### Trecho selecionado
Mas não é um jeito bom de fazer teatro? Ele era capaz de fazer isso, criar algo e ceder para outros montarem. Era uma obra muito viva ao momento histórico e às pequenas conjunturas. Como no CPC da UNE, onde acontecia um episódio de manhã e, de tarde, eles estavam com cenas teatrais na rua, com grande margem para o improviso.
Nestes dias, em que muita coisa pode ser decidida no Brasil, qual a contribuição que nós, da comunicação e da cultura, temos a dar para a luta política no Brasil?
Em primeiro lugar, nós estamos sofrendo com essa sociedade. Tem gente sem emprego nas artes, tem gente que caiu em depressão. Nós estamos sentindo essas dificuldades. Então, temos que encontrar dentro de nós os motivos para viver. Isso não é um mero detalhe. A gente, quando é militante, acha que tem que sempre estar pronto pra guerra, mas também temos que estar prontos pra ser feliz. A gente tem que estar vivo, defender o nosso prazer, a nossa alegria, a nossa capacidade de viver coisas boas. Aí, a gente consegue fazer esse discurso com facilidade para todo lado, como cidadão, como artista, nos posicionando a todo momento.
Eu gostaria que declarássemos o nosso voto, mas com consistência. Não gosto que a gente apele para linguagens fáceis de redes sociais, do marketing, para recadinhos rápidos. Queremos que Lula vença por algum motivo. Eu também penso em construir em ambientes políticos de discussão desde a eleição. O buraco é mais embaixo: estamos lutando contra uma direita organizada e mobilizadora. E só vamos conter o avanço dessa direita com consciência política.

### Material fornecido

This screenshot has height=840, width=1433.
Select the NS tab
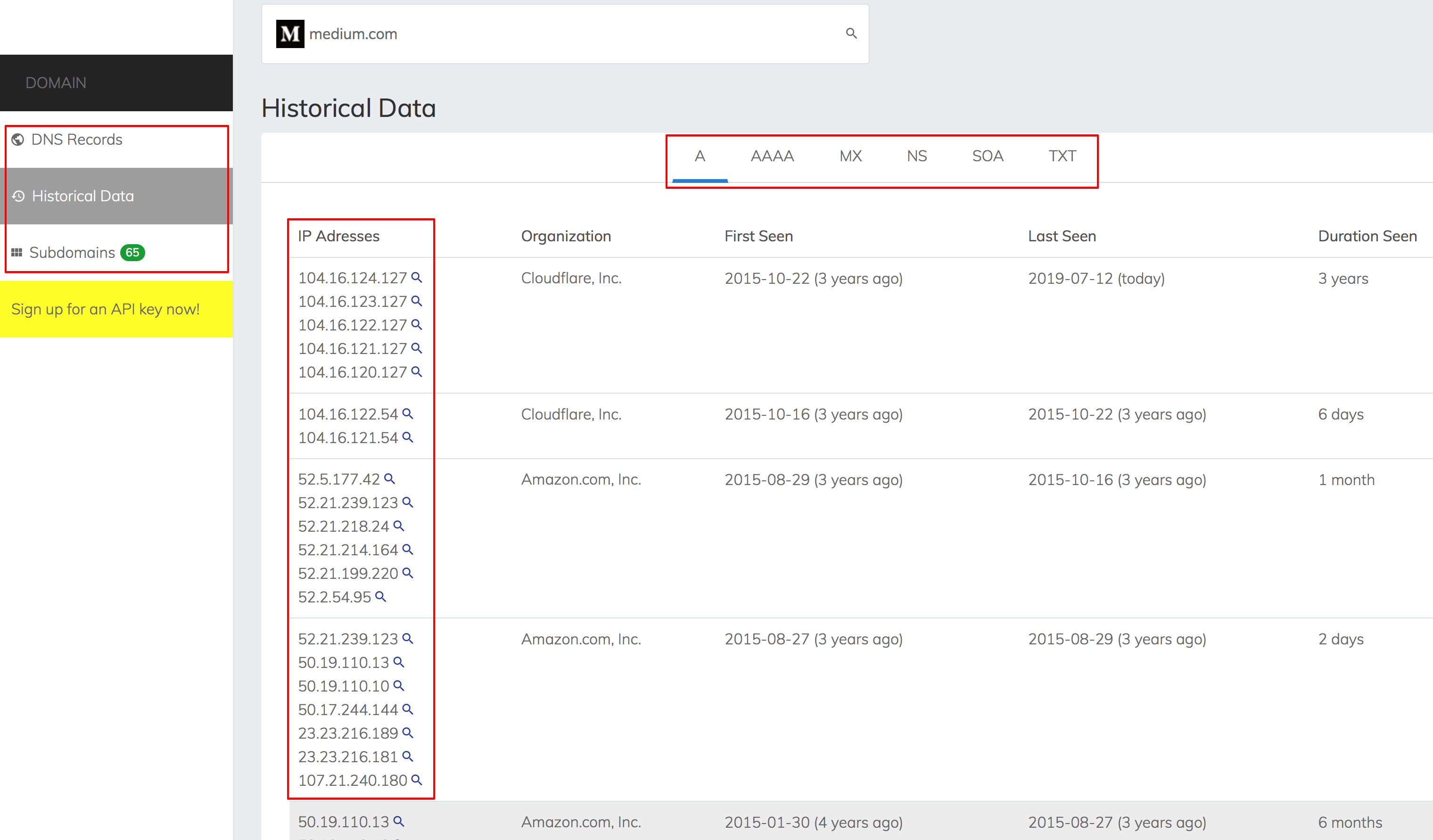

### O que fazer
Dê continuidade ao trecho sobre cultura e luta política no Brasil, começando logo após a última frase apresentada.

### Resposta ao exercício
Eu acredito numa mudança histórica de parâmetros culturais, em que as pessoas vão desejar ser protagonistas de suas próprias vidas da mesma maneira que precisam viver. Isso está em curso.
Acho que devemos defender a eleição do Lula em primeiro turno, mas sempre respaldados a comportamentos que levem à reflexão política, e não só o “vou votar nele”. Existem exemplos de apoios que estão sendo declarados em linguagem publicitária e violenta.
Para além das eleições, com o Lula ganhando, vamos ter que ser astutos e continuar afirmando coisas básicas, como a necessidade da organização popular. E ela não está na boca de nenhum candidato. Então, vamos ter que nos empenhar para apostar nos movimentos.